[Texte source]:
※
Vu les autres pièces du dossier.

Vu :

- le code général des collectivités territoriales ;

- le décret n° 2000-815 du 25 août 2000 ;

- le décret n° 2001-623 du 12 juillet 2001 ;

- le code de justice administrative.

Le président de la cour a désigné Mme B... C... pour statuer sur les demandes de référé.

Les parties ont été régulièrement averties du jour de l'audience.

Ont été entendus au cours de l'audience publique du 30 mars 2023 :

- le rapport de Mme Armelle Geslan-Demaret, juge des référés,

- les observations de M. A..., représentant le préfet de la région Occitanie, préfet de la Haute-Garonne, qui confirme ses écritures et précise qu'il a entendu solliciter en appel le bénéfice de la suspension demandée en première instance,

- et les observations de Me Zadeh, représentant le département de la Haute-Garonne, qui confirme ses écritures.

La clôture de l'instruction a été prononcée à l'issue de l'audience.

Considérant ce qui suit :

1. Aux termes du 4ème alinéa de l'article L. 3132-1 du code général des collectivités territoriales, applicables aux actes pris par les autorités départementales, auquel renvoie l'article L. 554-1 du code de justice administrative : " Le représentant de l'Etat défère au tribunal administratif les actes mentionnés à l'article L. 3131-2 qu'il estime contraires à la légalité dans le délai de deux mois suivant leur transmission. (...) Le représentant de l'Etat peut assortir son recours d'une demande de suspension. Il est fait droit à cette demande si l'un des moyens invoqués paraît, en l'état de l'instruction, propre à créer un doute sérieux quant à la légalité de l'acte attaqué. Il est statué dans un délai d'un mois. ". En vertu des dispositions de l'article R. 554-1 du code de justice administrative, l'appel contre les décisions rendues par le juge des référés en application de ces dispositions est porté devant la cour administrative d'appel dans un délai de quinze jours suivant leur notification.
※
[Données fournies]:
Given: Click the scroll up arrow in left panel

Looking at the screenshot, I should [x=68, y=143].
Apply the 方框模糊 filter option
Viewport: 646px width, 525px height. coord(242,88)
※
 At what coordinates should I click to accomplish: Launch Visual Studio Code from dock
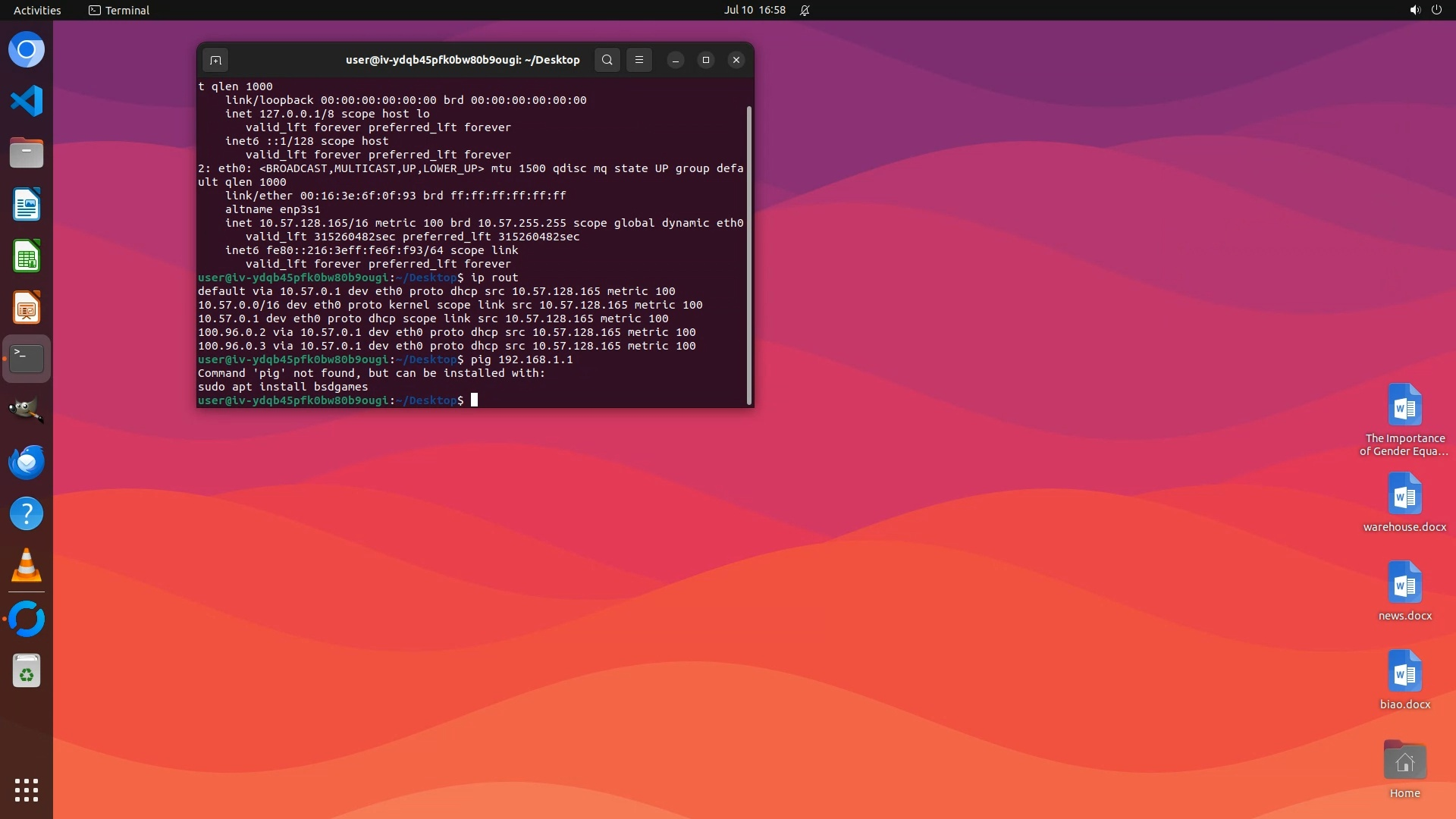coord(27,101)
※
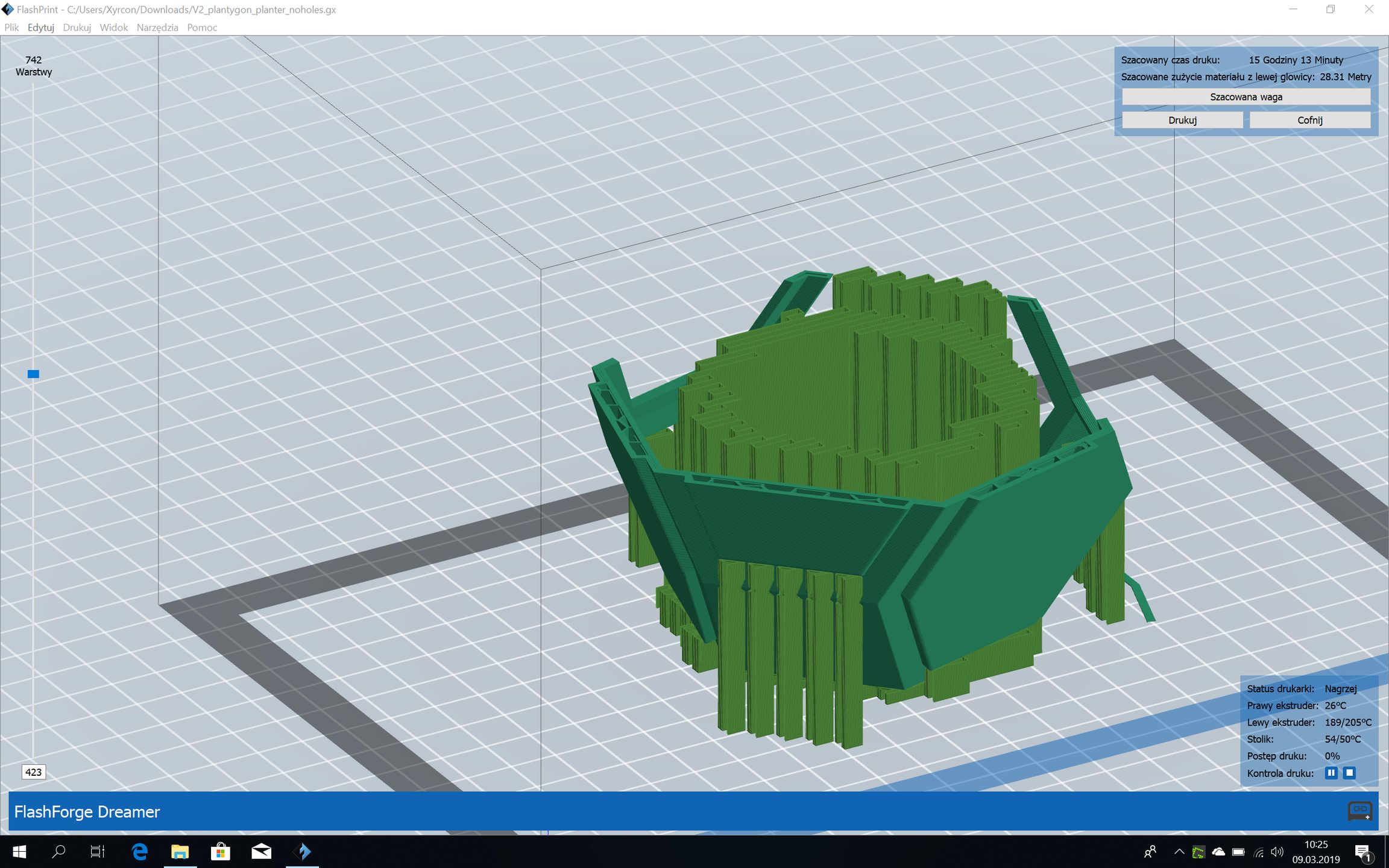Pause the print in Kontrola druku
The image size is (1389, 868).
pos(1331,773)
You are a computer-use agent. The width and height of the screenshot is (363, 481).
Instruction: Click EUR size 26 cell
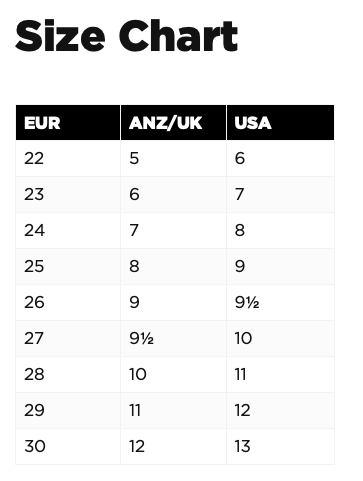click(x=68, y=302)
※
[Liste des tâches]:
1. D'après le texte source, dans quel délai l'appel contre les décisions rendues par le juge des référés doit-il être porté devant la cour administrative d'appel ?
2. Énumérez tous les textes énumérés à la suite de « Vu : » dans le texte source.

[Corrigé]:
1. Dans un délai de quinze jours suivant leur notification.

2.
- le code général des collectivités territoriales
- le décret n° 2000-815 du 25 août 2000
- le décret n° 2001-623 du 12 juillet 2001
- le code de justice administrative